● **Passage provided**
────────────────

Cigar shops in Ybor City have a unique program to show their gratitude to soldiers serving overseas.
YBOR CITY – Alfred Moreno remembers in the 1970s, while serving in the Navy, how grateful he was when some casino owners decided to help out his shipmates with a small, but very welcome, donation.
“I’m a retired Navy submariner, so I know how that feels,” Moreno said. “I was stationed in California and we would write to the casinos and they would send us their used deck of cards and chips so we could play on board. It saved us money from buying it, and we had one casino that actually sent us a portable casino kit. Every Satuday was casino night on the submarine.”
Three decades later, Moreno is now the general manager of Nicahabana Cigars Inc., a shop in Ybor City that’s been in the community for 50 years, and not only sells fresh hand rolled cigars, but let’s customers watch them being made.
“The first cigar rolled out of Ybor City in April 1886,” he said of the city’s unique tradition and history.
Moreno not only remembers how important the casino gifts were to his shipmates back in the 1970s, but has decided to do the same for soldiers serving the United States today. He’s joined up with the other cigar shops in Ybor City for the “Cigars for Soliders” program. Customers are encouraged to purchase an extra cigar, which will be sent to soldiers overseas as a small token of gratitude for their service. The motto on the posters around town say “Thank our troops with the sweet taste of a fine cigar.”

────────────────

● **Data records**
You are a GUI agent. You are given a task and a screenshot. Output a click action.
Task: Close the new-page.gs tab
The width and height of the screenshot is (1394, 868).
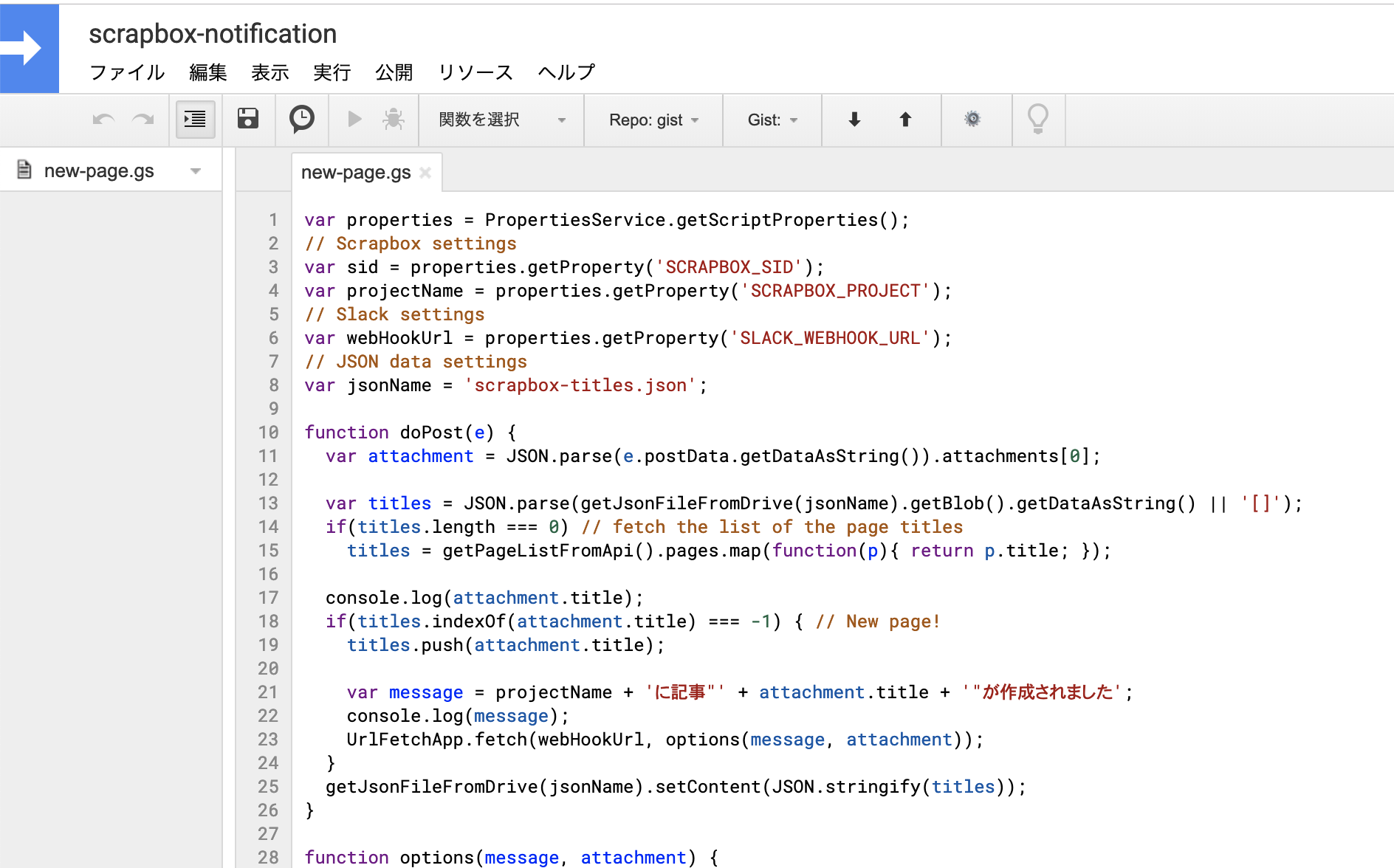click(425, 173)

────────────────

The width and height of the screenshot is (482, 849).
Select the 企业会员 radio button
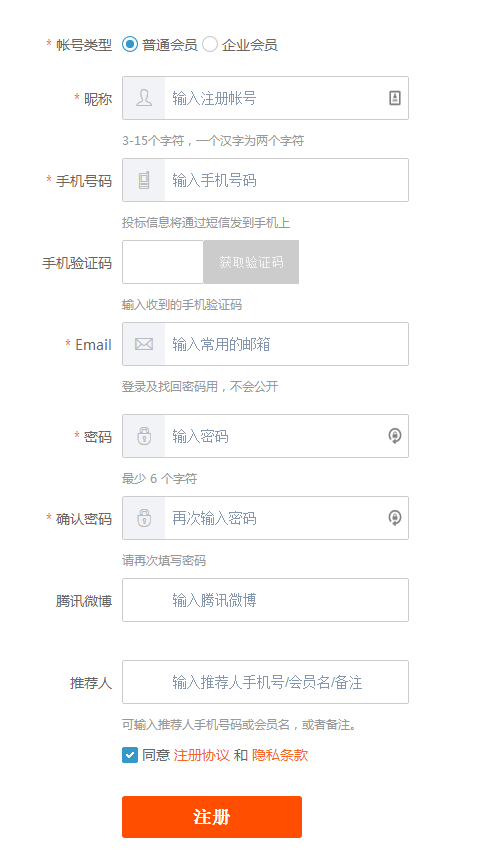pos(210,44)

────────────────

● **Task set**
**1.** From the Ybor City cigar article, reproduce the passage that starts at the words "Cigar shops in Ybor City have" and ends after the words "very welcome, donation.".
**2.** According to the Ybor City cigar article, in what month and year was the first cigar rolled out of Ybor City?
**3.** List every item the Ybor City cigar article says casinos sent to Moreno's submarine crew.

● **Answers by task**
**1.**
Cigar shops in Ybor City have a unique program to show their gratitude to soldiers serving overseas.
YBOR CITY – Alfred Moreno remembers in the 1970s, while serving in the Navy, how grateful he was when some casino owners decided to help out his shipmates with a small, but very welcome, donation.

**2.** April 1886

**3.** Used decks of cards, chips, and a portable casino kit